Splątanie kwantowe dotyczące pojedynczych cząsteczek może zostać wykorzystane w komputerach, symulatorach i czujnikach kwantowych

Istotną rolę w tym kontekście odgrywa tzw. przewaga kwantowa. O ile klasyczne bity mogą przyjmować wartości rzędu 0 lub 1, tak bity kwantowe, czyli kubity, mogą pozostawać w stanie superpozycji. Oznacza to, że zajmują nie tylko stany 0 i 1, ale również oba jednocześnie. Z kolei splątanie kwantowe pozwala na wnioskowanie o drugiej cząstce na podstawie obserwacji pierwszej. Jest to możliwe bez względu na dystans je dzielący.

Oczywiście w teorii brzmi to łatwo, ale osiągnięcie splątania kwantowego stanowi spore wyzwanie. W toku prowadzonych na przestrzeni lat eksperymentów naukowcy doszli do wniosku, że w cząsteczkach może drzemać ogromny potencjał. W odróżnieniu od atomów mają one więcej kwantowych stopni swobody i mogą wchodzić w interakcje na odmienne sposoby.

Czytaj też: Teoria Einsteina łączy się z mechaniką kwantową? Niebywałe ustalenia naukowców podważają naturę grawitacji 

Niestety, ze względu na wysoką złożoność cząstek, ich kontrolowanie okazało się wyjątkowo skomplikowane. Autorzy nowych badań przeprowadzili eksperyment, w ramach którego schłodzili cząsteczki do bardzo niskich temperatur. Wykorzystali w tym celu wiązki laserów, by później uchwycić część cząstek z wykorzystaniem szczypców optycznych. Na tym ich wysiłki się nie skończyły: stworzyli też izolowane pary cząsteczek oraz wolne od defektów ciągi cząsteczek.

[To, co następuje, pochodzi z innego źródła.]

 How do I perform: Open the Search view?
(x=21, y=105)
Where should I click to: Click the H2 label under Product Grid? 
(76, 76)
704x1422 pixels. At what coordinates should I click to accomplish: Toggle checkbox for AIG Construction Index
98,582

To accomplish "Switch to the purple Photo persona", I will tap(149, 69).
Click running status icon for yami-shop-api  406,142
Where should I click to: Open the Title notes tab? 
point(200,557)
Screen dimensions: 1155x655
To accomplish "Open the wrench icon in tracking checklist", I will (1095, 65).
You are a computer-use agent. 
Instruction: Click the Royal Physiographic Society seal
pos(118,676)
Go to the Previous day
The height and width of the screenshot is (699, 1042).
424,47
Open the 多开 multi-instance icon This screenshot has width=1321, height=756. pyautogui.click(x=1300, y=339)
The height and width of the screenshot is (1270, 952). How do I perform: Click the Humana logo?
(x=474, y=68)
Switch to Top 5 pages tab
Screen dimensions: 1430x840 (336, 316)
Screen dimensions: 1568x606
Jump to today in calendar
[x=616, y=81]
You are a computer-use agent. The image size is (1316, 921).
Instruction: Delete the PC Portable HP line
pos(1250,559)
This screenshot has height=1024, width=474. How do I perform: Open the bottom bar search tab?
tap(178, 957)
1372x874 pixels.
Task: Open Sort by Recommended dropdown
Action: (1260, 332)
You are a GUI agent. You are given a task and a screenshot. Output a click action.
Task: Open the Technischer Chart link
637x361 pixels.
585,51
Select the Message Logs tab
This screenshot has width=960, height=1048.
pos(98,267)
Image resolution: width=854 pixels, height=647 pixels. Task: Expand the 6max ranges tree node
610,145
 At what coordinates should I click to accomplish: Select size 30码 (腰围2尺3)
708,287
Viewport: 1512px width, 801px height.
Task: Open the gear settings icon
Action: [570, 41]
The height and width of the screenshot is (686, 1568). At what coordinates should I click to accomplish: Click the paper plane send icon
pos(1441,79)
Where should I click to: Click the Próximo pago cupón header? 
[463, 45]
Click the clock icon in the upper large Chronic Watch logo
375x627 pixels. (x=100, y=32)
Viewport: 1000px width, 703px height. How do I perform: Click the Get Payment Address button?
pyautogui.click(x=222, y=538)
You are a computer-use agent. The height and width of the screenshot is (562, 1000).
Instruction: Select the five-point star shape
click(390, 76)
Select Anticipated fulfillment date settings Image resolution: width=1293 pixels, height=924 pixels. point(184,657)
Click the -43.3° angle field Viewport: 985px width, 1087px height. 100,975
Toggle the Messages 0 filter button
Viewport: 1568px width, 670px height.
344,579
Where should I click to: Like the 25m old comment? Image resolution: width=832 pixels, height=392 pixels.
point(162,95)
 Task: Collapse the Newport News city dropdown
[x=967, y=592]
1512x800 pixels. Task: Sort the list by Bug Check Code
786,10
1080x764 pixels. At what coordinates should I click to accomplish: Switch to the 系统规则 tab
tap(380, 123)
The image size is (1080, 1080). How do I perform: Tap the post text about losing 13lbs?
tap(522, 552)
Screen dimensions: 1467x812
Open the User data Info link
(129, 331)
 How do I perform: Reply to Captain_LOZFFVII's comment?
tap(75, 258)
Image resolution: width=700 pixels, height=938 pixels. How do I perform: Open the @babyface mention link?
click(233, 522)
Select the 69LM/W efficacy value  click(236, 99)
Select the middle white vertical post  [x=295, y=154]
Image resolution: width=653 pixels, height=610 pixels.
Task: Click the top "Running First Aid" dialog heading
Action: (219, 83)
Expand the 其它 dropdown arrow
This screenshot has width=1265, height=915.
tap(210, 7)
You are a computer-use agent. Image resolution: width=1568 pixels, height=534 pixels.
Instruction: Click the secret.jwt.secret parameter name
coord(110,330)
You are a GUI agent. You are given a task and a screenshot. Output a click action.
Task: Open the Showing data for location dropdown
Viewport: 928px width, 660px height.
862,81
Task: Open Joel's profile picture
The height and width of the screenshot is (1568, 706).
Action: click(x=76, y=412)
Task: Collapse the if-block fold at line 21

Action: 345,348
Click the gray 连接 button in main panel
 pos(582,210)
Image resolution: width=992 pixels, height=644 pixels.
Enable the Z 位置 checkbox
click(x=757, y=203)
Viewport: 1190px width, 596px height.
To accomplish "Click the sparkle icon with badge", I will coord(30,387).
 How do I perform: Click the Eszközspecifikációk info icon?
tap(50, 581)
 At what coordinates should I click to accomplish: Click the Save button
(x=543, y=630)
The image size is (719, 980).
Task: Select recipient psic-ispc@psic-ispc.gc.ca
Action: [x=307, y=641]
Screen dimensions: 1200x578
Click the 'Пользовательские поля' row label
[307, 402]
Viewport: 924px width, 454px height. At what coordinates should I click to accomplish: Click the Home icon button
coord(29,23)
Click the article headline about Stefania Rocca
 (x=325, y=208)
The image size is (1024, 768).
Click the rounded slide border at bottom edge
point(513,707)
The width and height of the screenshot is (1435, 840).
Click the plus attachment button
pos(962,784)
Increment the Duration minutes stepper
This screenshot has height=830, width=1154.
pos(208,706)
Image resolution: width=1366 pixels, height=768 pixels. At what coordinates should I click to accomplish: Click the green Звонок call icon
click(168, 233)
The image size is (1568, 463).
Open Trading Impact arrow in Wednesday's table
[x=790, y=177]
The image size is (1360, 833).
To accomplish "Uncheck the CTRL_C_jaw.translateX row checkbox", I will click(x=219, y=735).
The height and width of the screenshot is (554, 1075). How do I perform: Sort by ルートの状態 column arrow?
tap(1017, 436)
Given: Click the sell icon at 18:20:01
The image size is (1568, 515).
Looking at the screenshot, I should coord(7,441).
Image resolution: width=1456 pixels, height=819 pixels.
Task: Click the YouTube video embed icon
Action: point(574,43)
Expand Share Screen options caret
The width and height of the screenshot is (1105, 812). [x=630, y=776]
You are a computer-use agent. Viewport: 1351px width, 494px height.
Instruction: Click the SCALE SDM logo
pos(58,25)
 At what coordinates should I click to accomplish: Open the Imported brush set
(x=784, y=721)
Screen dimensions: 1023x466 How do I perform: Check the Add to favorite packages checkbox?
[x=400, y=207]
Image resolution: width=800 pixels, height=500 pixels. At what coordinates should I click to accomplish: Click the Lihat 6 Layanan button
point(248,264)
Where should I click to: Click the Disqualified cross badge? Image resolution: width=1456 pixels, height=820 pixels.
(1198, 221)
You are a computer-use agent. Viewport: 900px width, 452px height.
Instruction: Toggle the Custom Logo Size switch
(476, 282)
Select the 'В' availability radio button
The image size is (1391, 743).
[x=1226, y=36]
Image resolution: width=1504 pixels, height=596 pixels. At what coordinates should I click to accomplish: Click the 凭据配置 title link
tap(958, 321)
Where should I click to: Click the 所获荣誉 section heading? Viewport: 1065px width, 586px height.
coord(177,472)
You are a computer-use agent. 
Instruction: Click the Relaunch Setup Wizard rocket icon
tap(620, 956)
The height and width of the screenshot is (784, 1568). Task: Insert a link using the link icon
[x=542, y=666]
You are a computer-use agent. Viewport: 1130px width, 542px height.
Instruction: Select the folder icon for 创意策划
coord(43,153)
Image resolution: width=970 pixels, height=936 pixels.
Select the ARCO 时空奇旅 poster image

Kolejny etap polegał na zakodowaniu kubitu w nieobracającym się i obracającym się stanie. Obserwacje potwierdziły, że kubit “pamiętał” swoją superpozycję, co stanowi dowód na to, że możliwe jest tworzenie kontrolowanych i spójnych kubitów z indywidualnie kontrolowanych cząsteczek. Do splątania cząsteczek posłużyły impulsy mikrofalowe, a za sprawą trwającej interakcji badaczom udało się stworzyć dwukubitową bramkę, która splątała dwie cząsteczki. Z wykorzystaniem takiej dwukubitowej bramki można prowadzić zarówno symulacje kwantowe, jak i obliczenia kwantowe, co jest szczególnie pożądane.